═════ SUPPLIED ENTRIES ═════
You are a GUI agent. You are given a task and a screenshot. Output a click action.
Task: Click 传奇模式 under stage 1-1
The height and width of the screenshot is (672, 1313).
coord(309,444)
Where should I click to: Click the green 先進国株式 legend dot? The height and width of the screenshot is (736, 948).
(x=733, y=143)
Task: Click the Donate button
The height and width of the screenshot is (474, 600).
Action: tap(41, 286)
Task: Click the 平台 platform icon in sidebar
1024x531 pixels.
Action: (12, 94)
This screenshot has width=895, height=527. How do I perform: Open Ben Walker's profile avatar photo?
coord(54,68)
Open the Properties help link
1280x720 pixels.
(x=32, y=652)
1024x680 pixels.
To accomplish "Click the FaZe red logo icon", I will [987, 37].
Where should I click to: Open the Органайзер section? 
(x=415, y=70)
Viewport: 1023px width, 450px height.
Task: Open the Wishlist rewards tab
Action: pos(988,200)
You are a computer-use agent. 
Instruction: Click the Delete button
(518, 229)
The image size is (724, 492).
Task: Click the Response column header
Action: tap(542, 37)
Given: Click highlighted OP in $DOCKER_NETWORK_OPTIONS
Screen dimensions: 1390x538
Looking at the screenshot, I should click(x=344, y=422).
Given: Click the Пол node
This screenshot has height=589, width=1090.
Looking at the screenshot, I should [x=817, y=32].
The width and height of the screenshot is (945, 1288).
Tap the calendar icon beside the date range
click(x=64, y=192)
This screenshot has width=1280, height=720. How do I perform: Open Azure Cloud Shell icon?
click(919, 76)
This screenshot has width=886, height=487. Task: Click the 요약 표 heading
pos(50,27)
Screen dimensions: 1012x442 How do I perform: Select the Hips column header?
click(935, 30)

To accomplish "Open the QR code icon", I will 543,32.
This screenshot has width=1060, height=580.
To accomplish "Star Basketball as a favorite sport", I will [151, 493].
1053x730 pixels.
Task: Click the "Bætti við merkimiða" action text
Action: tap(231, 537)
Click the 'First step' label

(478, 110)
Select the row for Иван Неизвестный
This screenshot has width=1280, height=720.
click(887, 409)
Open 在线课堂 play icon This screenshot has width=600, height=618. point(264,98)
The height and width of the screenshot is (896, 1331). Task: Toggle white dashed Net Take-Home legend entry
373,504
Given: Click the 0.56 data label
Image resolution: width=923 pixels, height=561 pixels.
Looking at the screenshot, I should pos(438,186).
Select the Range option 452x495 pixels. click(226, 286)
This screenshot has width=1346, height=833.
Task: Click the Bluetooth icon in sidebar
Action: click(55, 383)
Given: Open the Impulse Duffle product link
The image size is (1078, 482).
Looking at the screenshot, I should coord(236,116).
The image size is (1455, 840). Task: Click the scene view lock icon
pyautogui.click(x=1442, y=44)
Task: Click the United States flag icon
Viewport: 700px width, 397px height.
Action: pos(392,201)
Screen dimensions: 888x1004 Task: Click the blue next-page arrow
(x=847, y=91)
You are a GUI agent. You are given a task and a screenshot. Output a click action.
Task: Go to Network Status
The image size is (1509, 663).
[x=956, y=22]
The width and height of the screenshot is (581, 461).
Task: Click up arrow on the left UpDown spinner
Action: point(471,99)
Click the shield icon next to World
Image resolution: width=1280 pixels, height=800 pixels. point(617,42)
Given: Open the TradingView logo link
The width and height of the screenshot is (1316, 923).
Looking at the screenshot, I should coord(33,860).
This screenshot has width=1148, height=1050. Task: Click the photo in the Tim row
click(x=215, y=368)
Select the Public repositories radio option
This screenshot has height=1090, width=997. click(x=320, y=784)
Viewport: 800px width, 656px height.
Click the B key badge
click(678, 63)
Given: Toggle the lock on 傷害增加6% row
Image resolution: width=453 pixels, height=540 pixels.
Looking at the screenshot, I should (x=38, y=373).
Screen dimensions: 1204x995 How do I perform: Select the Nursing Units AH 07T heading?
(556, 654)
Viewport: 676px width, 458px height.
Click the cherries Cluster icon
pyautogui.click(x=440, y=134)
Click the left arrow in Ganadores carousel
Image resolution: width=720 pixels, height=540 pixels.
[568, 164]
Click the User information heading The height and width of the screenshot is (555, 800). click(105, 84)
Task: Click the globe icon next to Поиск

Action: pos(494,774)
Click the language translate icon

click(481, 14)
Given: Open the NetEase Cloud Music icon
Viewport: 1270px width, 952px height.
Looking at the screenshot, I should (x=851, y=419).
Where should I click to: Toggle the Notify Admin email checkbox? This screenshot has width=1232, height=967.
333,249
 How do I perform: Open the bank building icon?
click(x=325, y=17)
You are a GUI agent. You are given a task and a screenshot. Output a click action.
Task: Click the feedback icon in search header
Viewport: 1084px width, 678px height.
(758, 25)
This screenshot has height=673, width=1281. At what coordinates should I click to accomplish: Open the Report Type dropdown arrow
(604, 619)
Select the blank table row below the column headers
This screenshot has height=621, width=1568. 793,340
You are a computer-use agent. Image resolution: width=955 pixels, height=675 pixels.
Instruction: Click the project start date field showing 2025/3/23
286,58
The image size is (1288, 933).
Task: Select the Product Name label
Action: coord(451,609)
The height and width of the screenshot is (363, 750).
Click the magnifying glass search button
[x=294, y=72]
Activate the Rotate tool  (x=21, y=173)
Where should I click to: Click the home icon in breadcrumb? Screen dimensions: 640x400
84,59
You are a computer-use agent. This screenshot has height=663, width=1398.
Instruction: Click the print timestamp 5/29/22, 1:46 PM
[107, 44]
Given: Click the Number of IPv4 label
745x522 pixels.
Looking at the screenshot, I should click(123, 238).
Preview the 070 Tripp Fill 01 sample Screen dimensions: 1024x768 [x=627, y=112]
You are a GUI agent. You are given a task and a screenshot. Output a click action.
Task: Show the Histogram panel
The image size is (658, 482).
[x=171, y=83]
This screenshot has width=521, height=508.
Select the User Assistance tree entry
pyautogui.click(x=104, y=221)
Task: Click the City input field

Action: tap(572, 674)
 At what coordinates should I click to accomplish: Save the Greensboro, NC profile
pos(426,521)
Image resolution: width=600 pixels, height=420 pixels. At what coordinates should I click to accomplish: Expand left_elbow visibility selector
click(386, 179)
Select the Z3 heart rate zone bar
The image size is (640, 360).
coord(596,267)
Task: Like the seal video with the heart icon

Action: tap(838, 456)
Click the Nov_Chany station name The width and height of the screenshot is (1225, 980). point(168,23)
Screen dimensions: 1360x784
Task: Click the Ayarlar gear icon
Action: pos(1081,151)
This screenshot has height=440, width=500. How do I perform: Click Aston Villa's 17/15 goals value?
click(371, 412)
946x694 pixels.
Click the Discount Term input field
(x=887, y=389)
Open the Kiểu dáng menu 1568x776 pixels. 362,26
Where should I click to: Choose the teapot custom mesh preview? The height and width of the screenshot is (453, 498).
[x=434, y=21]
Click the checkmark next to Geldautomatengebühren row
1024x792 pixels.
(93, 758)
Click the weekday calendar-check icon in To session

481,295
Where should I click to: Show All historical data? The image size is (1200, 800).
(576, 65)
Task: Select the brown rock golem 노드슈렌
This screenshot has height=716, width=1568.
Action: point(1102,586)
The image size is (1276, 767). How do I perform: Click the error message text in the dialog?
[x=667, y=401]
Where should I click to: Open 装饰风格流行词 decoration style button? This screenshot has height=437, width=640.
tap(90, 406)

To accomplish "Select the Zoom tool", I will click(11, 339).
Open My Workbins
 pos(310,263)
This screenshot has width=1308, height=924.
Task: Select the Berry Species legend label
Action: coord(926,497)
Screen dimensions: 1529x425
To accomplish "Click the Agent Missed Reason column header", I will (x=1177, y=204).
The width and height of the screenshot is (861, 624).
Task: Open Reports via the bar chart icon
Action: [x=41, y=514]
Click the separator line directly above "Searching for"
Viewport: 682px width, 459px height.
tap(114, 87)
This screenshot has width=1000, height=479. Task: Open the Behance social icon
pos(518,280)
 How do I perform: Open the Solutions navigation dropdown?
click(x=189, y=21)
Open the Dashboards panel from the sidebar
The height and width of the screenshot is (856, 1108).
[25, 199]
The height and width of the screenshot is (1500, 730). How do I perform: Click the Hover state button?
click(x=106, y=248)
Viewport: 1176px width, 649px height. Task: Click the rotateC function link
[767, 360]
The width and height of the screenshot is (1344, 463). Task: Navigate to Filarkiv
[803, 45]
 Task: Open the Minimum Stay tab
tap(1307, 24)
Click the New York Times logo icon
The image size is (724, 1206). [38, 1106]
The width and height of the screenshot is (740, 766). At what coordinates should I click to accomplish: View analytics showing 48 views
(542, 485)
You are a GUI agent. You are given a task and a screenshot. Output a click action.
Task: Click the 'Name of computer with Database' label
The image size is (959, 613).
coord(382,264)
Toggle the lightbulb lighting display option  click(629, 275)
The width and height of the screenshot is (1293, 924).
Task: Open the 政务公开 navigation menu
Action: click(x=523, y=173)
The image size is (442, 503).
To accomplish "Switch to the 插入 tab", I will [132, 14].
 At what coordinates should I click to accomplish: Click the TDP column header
═════
● WHAT YOU ARE ASKED TO DO:
Go through the material above, and wherever a line holds the word "tool", copy it.

● EXERCISE ANSWER:
Activate the Rotate tool  (x=21, y=173)
To accomplish "Select the Zoom tool", I will click(11, 339).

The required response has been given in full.